When inflation in advanced economies is brought under control, real interest rates are likely to drop to pre-pandemic levels, according to the latest blog post from the International Monetary Fund (IMF). According to the authors of the blog post, the transition to a “budget-neutral cleaner economy” could result in lower rates in the medium term.
Recent Interest Rate Increases Temporary
Interest rates in advanced economies are likely to fall to pre-pandemic levels once policymakers manage to bring inflation back under control, the latest blog post from the International Monetary Fund (IMF) suggests. The blog post added that “the recent increases in real interest rates are likely to be temporary.”

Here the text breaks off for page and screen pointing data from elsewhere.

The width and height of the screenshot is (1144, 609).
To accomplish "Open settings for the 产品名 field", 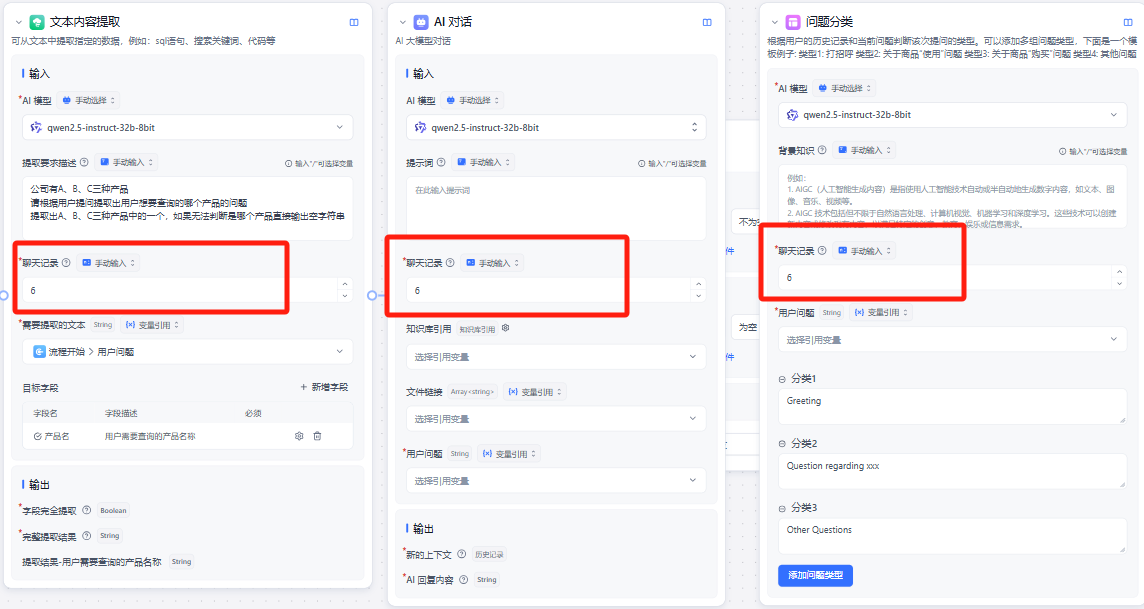I will click(299, 436).
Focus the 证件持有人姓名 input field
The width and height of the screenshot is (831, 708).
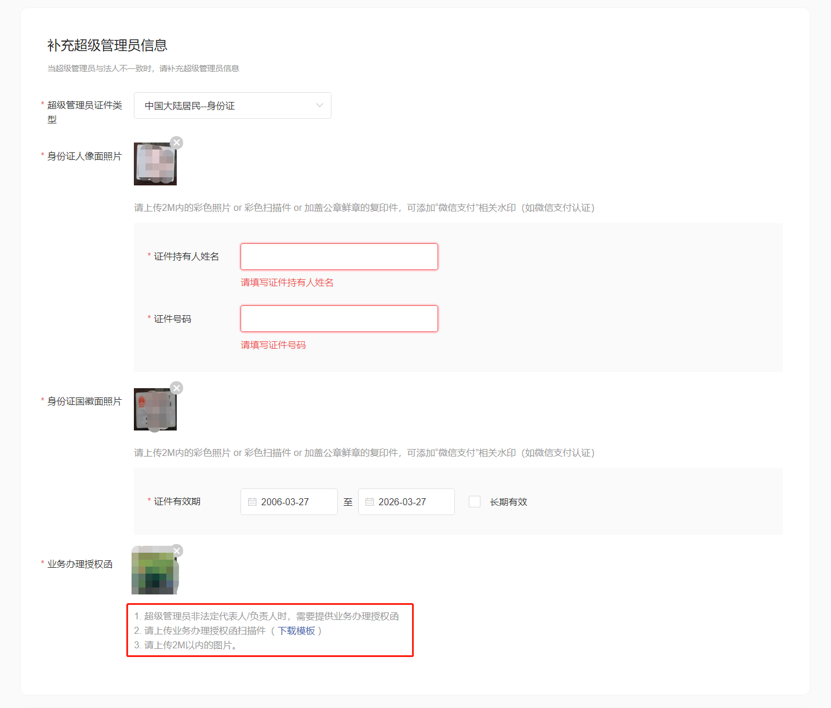coord(339,256)

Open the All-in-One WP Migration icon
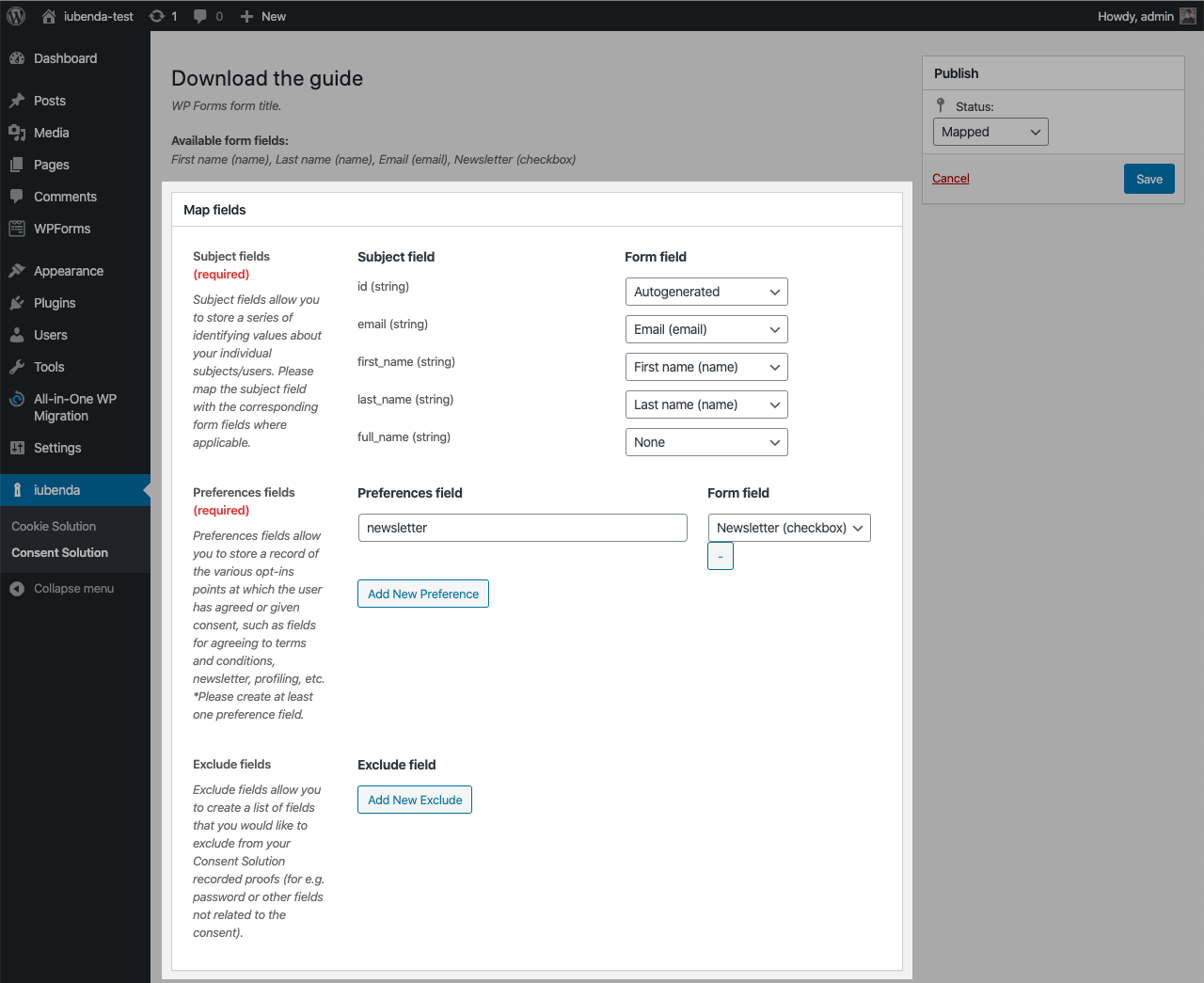click(17, 399)
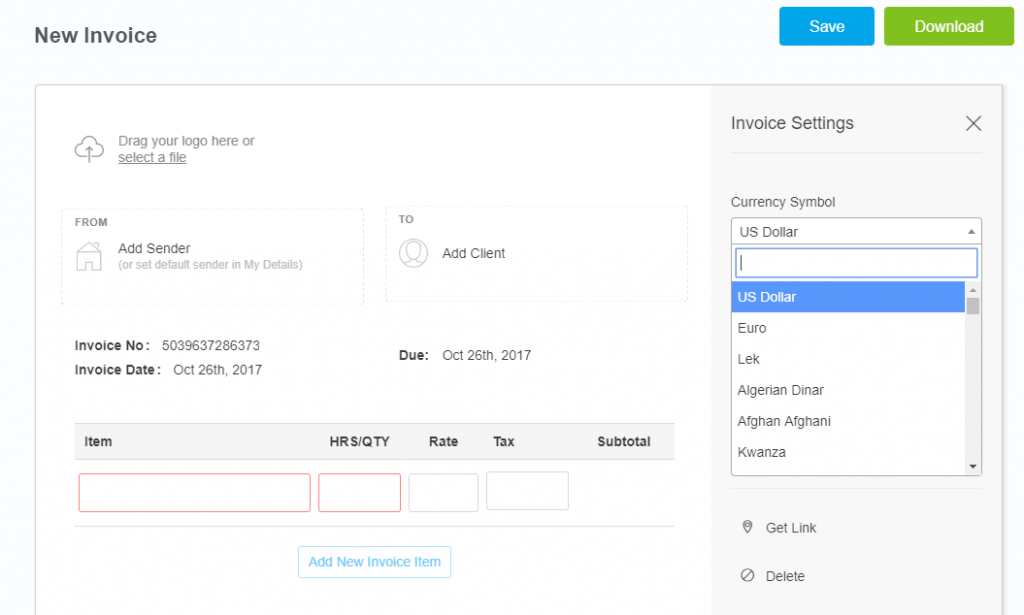This screenshot has width=1024, height=615.
Task: Click the Get Link pin icon
Action: point(748,527)
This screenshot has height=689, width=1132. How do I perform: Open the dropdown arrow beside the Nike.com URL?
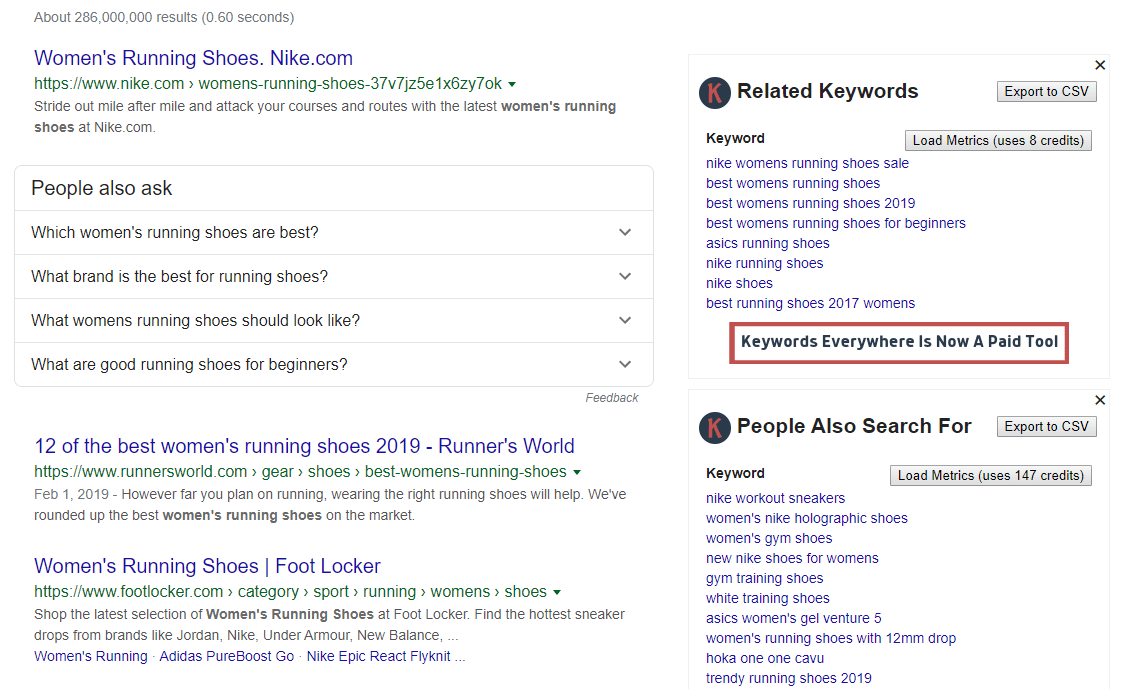(x=513, y=84)
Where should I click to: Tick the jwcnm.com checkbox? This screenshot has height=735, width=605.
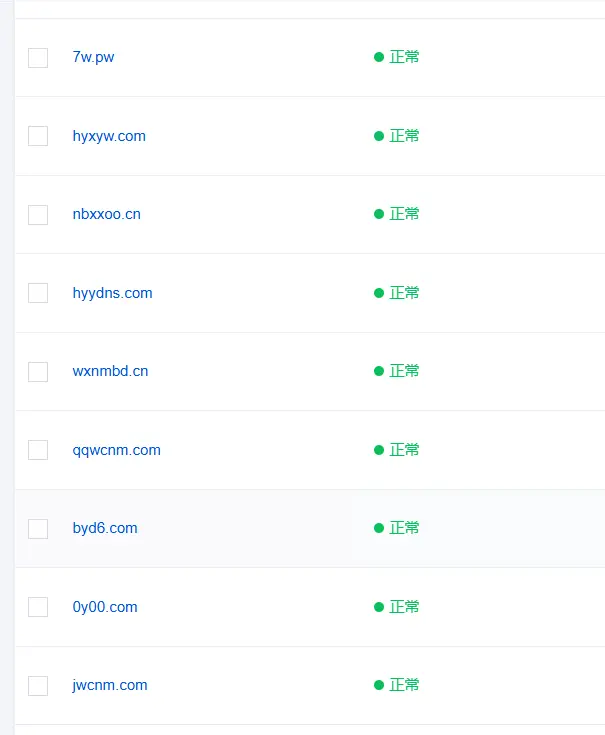[38, 686]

The return of real interest rates to levels seen before the spread of Covid-19 will also coincide with the easing of the respective countries’ monetary policy regimes. As Bitcoin.com News has reported, central banks in advanced economies have raised benchmark rates in their attempt to rein in inflation. Rising interest rates have raised fears that the global economy may be heading for a recession.
However, in his April 10 blog postthe authors claimed that a transition to a green economy could lead to lower real interest rates globally:
The transition to a cleaner budget-neutral economy would tend to push global natural rates lower in the medium term, as higher energy prices (reflecting a mix of taxes and regulations) would reduce productivity edge of capital. However, underfunding of public investment in green infrastructure and subsidies could offset and even reverse this result.
The authors also suggested that the so-called deglobalization forces could intensify and this could result in “commercial and financial fragmentation”. According to the authors, this result is likely to cause the natural rate to increase in advanced economies and decrease in emerging market economies.